Other solid objects, like tetrahedra, pyramids, octahedra, icosahedra, dodecahedra, and teapots have the following properties:

• (common geometric object properties)

## OBJ models

OBJ models have the following properties:

• (common geometric object properties)

• `source`: string

`source` is the OBJ source of the model.

Graphical user interface:

## Arrows

An arrow has the following properties:

• (common geometric object properties)

• `vector`: the vector displayed by the arrow

• `head size`: the height of the arrow head cone

• `head aspect`: the aspect ratio of the arrow head cone

The common `position` property specifies the base of the arrow and the common `color` and `line width` properties specify the colour and line width of the arrow, respectively.

Graphical user interface:

Every visual object has a title and a description. These may be set using the following properties:

• `title`: string

• `description`: string

## Window size

Every visual object has two special properties, `window width` and `window height`, that, when set, alter the size of the window currently containing the object, assuming the scene containing the object is not docked in the main IDE.

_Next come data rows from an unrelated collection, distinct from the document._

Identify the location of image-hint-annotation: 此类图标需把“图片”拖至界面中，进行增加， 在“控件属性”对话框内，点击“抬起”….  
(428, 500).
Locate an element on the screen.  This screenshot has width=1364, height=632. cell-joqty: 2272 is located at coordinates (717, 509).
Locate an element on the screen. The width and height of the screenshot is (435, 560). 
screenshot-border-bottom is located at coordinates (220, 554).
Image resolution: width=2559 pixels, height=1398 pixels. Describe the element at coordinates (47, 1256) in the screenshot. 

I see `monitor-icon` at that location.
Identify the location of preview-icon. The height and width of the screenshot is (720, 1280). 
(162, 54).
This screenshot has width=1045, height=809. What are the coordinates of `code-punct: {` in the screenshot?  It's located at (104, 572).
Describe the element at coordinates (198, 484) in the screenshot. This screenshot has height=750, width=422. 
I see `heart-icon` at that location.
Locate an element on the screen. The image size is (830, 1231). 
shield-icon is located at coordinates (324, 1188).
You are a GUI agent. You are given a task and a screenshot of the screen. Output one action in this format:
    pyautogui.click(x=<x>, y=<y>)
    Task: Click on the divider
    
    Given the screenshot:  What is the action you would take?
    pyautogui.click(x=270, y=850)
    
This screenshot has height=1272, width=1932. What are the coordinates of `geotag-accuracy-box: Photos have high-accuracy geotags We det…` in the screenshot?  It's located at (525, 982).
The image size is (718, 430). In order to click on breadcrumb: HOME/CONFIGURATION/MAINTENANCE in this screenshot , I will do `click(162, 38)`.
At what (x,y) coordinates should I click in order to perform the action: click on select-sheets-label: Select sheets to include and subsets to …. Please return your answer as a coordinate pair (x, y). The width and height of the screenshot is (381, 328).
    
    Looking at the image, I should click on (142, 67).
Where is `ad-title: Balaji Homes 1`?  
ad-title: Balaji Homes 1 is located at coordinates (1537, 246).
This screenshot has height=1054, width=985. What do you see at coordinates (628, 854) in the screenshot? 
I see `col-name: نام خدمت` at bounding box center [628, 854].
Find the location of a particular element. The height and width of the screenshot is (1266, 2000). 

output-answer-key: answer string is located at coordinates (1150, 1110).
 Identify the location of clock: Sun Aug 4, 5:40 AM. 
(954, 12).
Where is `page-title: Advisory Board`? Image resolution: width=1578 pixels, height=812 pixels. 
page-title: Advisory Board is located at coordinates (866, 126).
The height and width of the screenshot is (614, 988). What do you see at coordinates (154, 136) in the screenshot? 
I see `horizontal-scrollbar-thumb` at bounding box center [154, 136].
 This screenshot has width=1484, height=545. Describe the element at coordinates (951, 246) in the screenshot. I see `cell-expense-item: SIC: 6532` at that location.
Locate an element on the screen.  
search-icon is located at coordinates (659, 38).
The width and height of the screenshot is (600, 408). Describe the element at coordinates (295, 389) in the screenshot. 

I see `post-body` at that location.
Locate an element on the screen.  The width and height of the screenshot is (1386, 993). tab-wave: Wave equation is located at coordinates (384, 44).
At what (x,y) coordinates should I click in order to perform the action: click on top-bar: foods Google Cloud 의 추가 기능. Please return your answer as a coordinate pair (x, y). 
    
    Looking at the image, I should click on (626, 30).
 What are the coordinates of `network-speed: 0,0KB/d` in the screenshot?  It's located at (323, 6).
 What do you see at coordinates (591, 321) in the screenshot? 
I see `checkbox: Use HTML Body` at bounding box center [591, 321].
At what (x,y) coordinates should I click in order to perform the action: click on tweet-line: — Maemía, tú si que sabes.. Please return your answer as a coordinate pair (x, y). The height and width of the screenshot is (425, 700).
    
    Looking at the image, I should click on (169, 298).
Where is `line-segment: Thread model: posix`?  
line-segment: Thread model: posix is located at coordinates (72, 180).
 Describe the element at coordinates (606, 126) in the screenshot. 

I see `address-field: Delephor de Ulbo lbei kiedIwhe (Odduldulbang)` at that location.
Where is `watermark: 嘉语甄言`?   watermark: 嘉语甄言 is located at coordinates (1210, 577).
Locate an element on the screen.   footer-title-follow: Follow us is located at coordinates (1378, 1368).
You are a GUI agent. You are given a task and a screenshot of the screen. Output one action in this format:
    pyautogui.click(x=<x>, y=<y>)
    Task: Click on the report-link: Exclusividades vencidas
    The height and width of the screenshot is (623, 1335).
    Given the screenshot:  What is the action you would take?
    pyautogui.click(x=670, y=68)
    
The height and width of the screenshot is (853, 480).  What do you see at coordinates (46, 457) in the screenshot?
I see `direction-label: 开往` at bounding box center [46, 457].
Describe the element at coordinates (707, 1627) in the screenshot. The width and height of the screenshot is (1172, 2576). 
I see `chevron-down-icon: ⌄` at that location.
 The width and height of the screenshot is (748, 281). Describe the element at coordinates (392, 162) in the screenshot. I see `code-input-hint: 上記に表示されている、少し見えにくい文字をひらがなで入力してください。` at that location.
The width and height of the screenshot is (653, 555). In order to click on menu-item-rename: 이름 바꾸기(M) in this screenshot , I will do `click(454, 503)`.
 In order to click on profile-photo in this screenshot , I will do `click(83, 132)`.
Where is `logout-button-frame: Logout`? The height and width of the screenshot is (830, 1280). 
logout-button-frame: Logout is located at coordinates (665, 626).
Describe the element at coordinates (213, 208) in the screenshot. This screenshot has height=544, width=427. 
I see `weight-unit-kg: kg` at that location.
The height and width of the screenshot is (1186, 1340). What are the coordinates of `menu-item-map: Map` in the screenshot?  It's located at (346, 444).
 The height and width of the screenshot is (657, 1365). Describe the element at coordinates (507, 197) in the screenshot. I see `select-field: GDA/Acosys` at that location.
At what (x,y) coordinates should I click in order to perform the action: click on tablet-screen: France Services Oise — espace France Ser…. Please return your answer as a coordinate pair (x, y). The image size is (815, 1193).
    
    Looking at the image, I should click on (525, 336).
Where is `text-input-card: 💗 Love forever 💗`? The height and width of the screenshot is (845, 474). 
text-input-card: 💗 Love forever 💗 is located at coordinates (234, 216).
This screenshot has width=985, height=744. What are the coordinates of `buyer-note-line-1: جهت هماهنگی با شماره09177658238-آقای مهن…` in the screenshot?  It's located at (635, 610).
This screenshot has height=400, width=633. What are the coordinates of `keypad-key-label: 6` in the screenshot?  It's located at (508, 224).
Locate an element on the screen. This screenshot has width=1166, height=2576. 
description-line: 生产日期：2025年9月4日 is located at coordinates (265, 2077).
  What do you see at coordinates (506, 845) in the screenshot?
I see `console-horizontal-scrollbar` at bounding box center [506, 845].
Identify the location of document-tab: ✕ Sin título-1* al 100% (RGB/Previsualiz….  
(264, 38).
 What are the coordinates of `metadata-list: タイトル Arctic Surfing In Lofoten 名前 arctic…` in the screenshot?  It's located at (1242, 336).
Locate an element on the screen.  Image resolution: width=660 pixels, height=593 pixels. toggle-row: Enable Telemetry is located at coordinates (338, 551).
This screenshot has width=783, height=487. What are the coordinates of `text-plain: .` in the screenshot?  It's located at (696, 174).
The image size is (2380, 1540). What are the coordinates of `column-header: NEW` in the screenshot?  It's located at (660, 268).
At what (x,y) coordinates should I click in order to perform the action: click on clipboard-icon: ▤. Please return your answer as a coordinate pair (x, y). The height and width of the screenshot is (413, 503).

If the scene is docked in the main IDE, it is first detached and then its new, floating, window is resized.

• `window width`: integer

• `window height`: integer

You can also specify the size of a floating diagram window using the Window size dialog.

Every visual object also has the `detache`d boolean property which determines if the scene containing the object is detached (has its own window) or docked in the IDE; this only applies to named scenes, however.